So the strange story of the prime minister and the ex-model appears to have been brought to a close. Boris Johnson’s alleged misuse of his office when mayor of London merits no further action, according to the Independent Office for Police Conduct who were looking into the matter (at the time of the events, Mr Johnson was in charge of the Metropolitan Police, raising a potential conflict of interest). They did state that there “may have been an intimate relationship” between Mr Johnson and Jennifer Arcuri. This has been denied by Ms Arcuri, an American, who once remarked of the Queen’s first minister that: “If I was banging the dude and there was some kind of, like trail or sex tape, but there’s nothing.”

Mr Johnson maintained that he visited her for “technology lessons”. There is no suggestion that the then mayor, keen cyclist and jogger though he was, availed himself of the pole Ms Arcuri had installed in her flat to practise her dancing; his actions did however give a whole new meaning to Disraeli’s famous phrase “the greasy pole”.

Looking around the world a little, Mr Johnson’s activities, whatever they amounted to, look rather tame. After all, Alex Salmond, former first minister of Scotland was cleared recently of very serious charges of attempted rape, sexual assault and indecent assault. The political repercussions of that may not be over.

Leaving aside gross human rights abuses in authoritarian states from Saudi Arabia to Hungary, among Mr Johnson’s contemporaries we find the current prime ministers of Bulgaria being accused of money laundering; of Malta the death of migrants; of Fiji the assault of a political opponent; and the premier of Lesotho on a charge of murdering his ex-wife (he has just stepped down). Meanwhile, Benjamin Netanyahu in Israel seems to be in permanent session with the Israeli police discussing fraud, bribes and breach of trust. Nor can we forget the impeachment of Donald Trump, his high crimes and misdemeanours reminiscent of similar episodes in the presidencies of Richard Nixon and Bill Clinton.

Historically, too, Mr Johnson is not alone among his 76 predecessors in having a brush with the law.

While his most vicious critics want still to see Tony Blair arraigned at international court in The Hague for war crimes, almost forgotten now is his almost two-hour-long interrogation by detectives on Tuesday 14 December 2006. Mr Blair had been referred by the SNP for the crime of selling honours, to rich Labour Party donors. Even though he was not questioned under caution, had no lawyer present and nothing came of it, it was embarrassing, and unprecedented, for the Old Bill to show up at No 10 in such a capacity. The element of political spite, arguably present in all such episodes, the law and police being used as partisan weapons, was possibly present in that episode; at any rate, the honours system continues.
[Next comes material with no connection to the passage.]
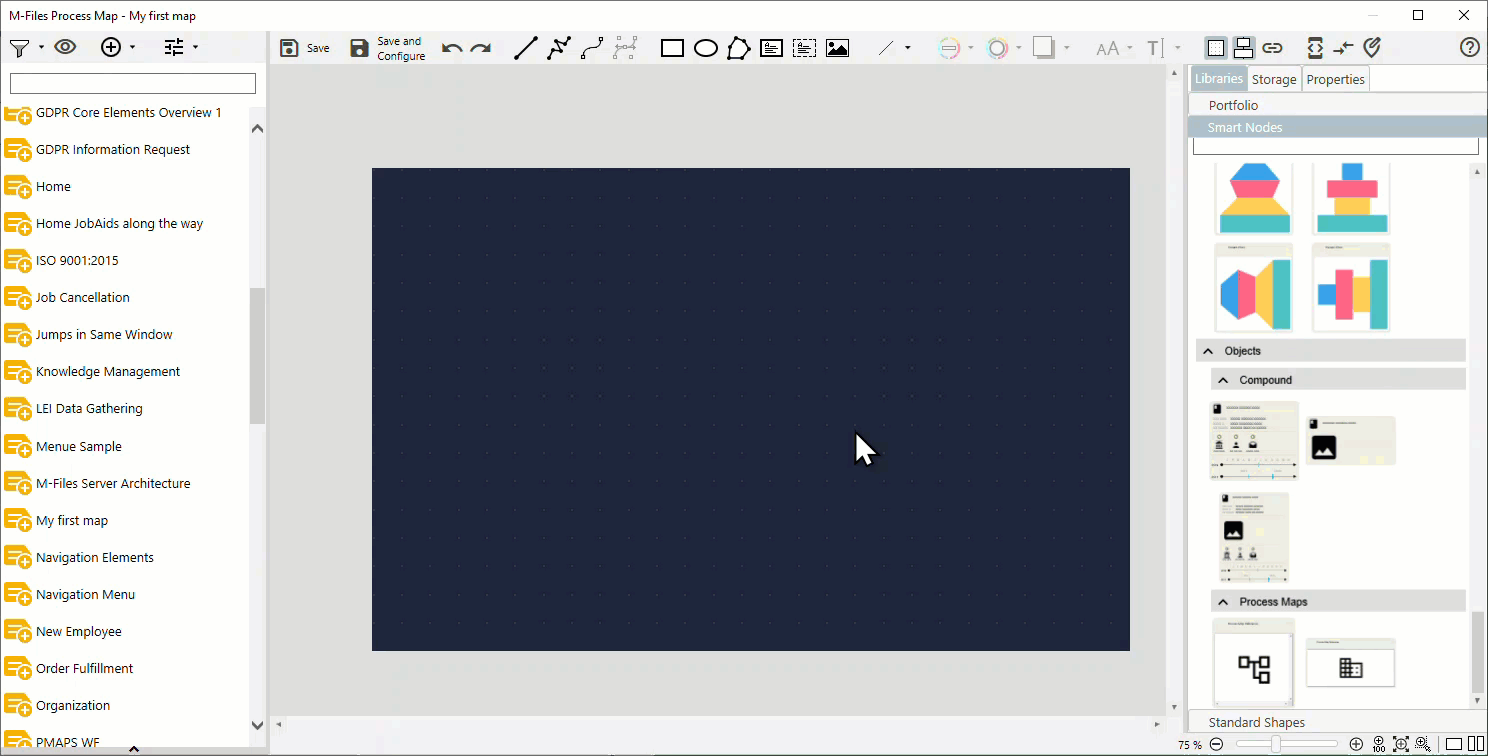Viewport: 1488px width, 756px height.
Task: Click the Save button
Action: coord(305,48)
Indeed it was the alleged sale of honours by David Lloyd George a century ago that led to it being subject to precise legislation prohibiting the practice, and was the law Mr Blair was accused of violating (the Honours (Prevention of Abuse) Act 1925). Always the adventurer, Lloyd George had made liberal and blatant use of what was then a legal, though shady, practice and would charge cronies some £50,000 for a (hereditary) seat in the House of Lords – £2.2m in today’s money. The cash would go into a political fund under Lloyd George’s personal control, rather than Liberal Party coffers.

Lloyd George enjoyed living life on the edge, notoriously so, and was also implicated in an insider share dealing scandal some years before, when he was chancellor. The great Marconi shares scandal of 1912 was probably the most discreditable personal financial scandal at the top of British politics, was satirised by George Bernard Shaw as the “Macaroni Scandal” and deserves to be better remembered than Lloyd George’s womanising, but there we are. In Britain, it seems that sex sells better than money and Mr Johnson’s liaison with Ms Arcuri unfortunately combined both.

The saddest and most bizarre criminal examination of a British prime minister remains the investigation by five different police forces of Edward Heath, for sexually abusing minors. Heath, it has to be said, had been dead for 10 years before they “caught up” with him. Certainly the victims, if there had been any, deserved justice and the truth, as with other posthumous enquiries (such as Jimmy Savile). The problem with the enquiries into Heath and various associated members of a so-called ring was that they seem to have been cooked up by a fantasist who is himself now serving an 18-year sentence for perverting the course of justice.

Maybe one last point worth mentioning when considering the case of politicians and the law is that our prime ministers are rather more often sinned against than sinning. They are famously reluctant to sue the press for libels against them – John Major was the last to do so, back in 1993 (the New Statesman and Scallywag – he won). Their personal business and financial interests have to be placed in a blind trust, and every microscopic aspect of their behaviour, especially if they happen to be female, is subjected to often misinformed or deliberately skewed “scrutiny”.

Their families are always used as proxies to attack them. They and those closest to them are routinely accused of hypocrisy, dishonesty, lying, infidelity, corruption and, in Harold Wilson’s case, of being a Soviet spy. They run the real risk of assassination, as when the IRA so narrowly missed murdering Margaret Thatcher in 1984.

While there have been many rogues, chancers and deeply flawed personalities to find themselves in Downing Street, and there has been wave after wave of sneakers, the more remarkable thing is how relatively clean British politics remains. Before too long Ms Arcuri’s name will probably only figure as a slightly tricky answer to a pub quiz question.